Barth on Economy and Ontology

Barth on Economy and Ontology March 8, 2016

God is, Barth repeatedly insists, as He reveals Himself. But Barth also hesitates about reading the relations expressed in the economic Trinity into the ontological Trinity (Church Dogmatics, I.1, ch. 10). The relations as revealed are comprehensible, but these relations as revealed, precisely insofar as they are comprehensible, “do not signify the last word in the hidden essence of God, and the distinctions in God Himself cannot rest in these distinctions.” In fact, there is only an “analogy” between the relations expressed in the economy and the “genetic relations” or “relations of origin” that exist ontologically within the divine essence.

Barth admits that the relations expressed in the economy provide a hint of ontology, but it is only a hint: “There is an analogy – we recall our exposition of the doctrine of relations in this regard – between the terms Father, Son and Spirit along with the other formulations of this triad in revelation on the one side, and on the other side the three divine modes of being which consist in the different relations of origin and in which we have come to know the truly incomprehensible eternal distinctions in God. In these analogies, which are not present in the world like the alleged vestigia trinitatis but which have been set up in the world by revelation, and by which the mystery is not as it were abandoned and solved but rather denoted, and denoted precisely as a mystery, we have the truth of the triunity as it is assigned and appropriate to us. We shall not overestimate this truth. If we did, if we confused the analogy with the thing itself, if we equated the distinctions that are comprehensible to us with those that are not, in other words, if we thought we had comprehended the essence of God in comprehending His word, we should be plunged at once into the error of tritheism.”
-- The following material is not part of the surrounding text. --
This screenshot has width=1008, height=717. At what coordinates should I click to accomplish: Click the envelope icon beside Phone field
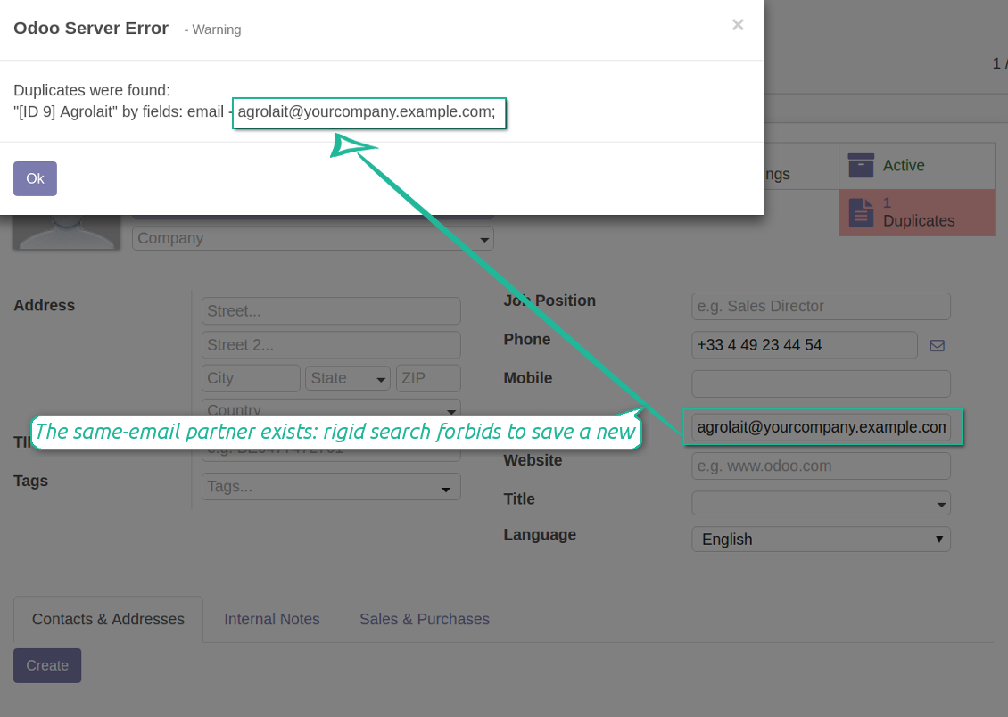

Barth appeals to the doctrine of appropriations to explain how, in the comprehensible revealed relations of the persons, they seem to act as individual personalities: “Per appropriationem this act or this attribute must now be given prominence in relation to this or that mode of being in order that this can be described as such. But only per appropriationem may this happen, and in no case, therefore, to the forgetting or denying of God’s presence in all His modes of being, in His total being and act even over against us.”

From this, it seems clear that Barth’s concern with a simple equation of the comprehensible relations of the economy and the incomprehensible relations of the ontological Trinity arises from his desire to affirm the unity of God, his fear of tritheism, and his affirmation of the axiom opera trinitatis ad extra indivisa sunt.

If I have understood this correctly, this creates some tensions in Barth’s Trinitarianism. How does he know what features of the economic relations pertain to the economy and which don’t? More precisely, if the name “Father, Son and Spirit” is only “analogous” to the “different relations of origins” of the “truly incomprehensible eternal distinctions of God,” how do we know in what ways they are disanalogous? Jesus speaks to the Father: Is that “analogous to” an eternal communication between Father and Son? In what way? Or is “communication between Father and Son” an analogy for an incomprehensible something that takes place between Father and Son in their eternal life?

Barth’s point is challenging, since no matter how earnestly we wish to affirm Rahner’s Rule (“the economic Trinity is the immanent Trinity, and the immanent Trinity is the economic Trinity”), we inevitably, and perhaps unconsciously, create the gap of “analogy” between the two. I would want to explore how the Spirit is “dovelike,” but I concede that the dove is only an analogy to the Spirit, that the Spirit is not a dove, and (perhaps) that the Spirit is more un-dovelike than dovelike. So, there is a point to Barth’s insistence that we cannot read ontology from economy. But I’m suspicious: he seems to be claiming that the creation is incapable of revealing God as He is.

To be sure, the revelation of God in creation, and the created history of redemption, is not exhausive, but it is true and adequate for its purposes, since the creation was designed to be a bearer of this revelation. If all Barth means is that the economic Trinity is revealed in a way that is accessible to creatures, I’m with him. And if all he insists on is that creatures don’t know the Trinity in the way that the Trinity knows the Trinity, I stay with him and am content cheerfully to remain ignorant of God’s knowledge of Himself. But I sense that he’s saying more: That for Barth the creation is somehow an obstacle to the revelation of God. This runs counter to much of what Barth says elsewhere (that we encounter God Himself in His revelation), but I dare to suggest that it’s not impossible that there are inconsistencies in Barth.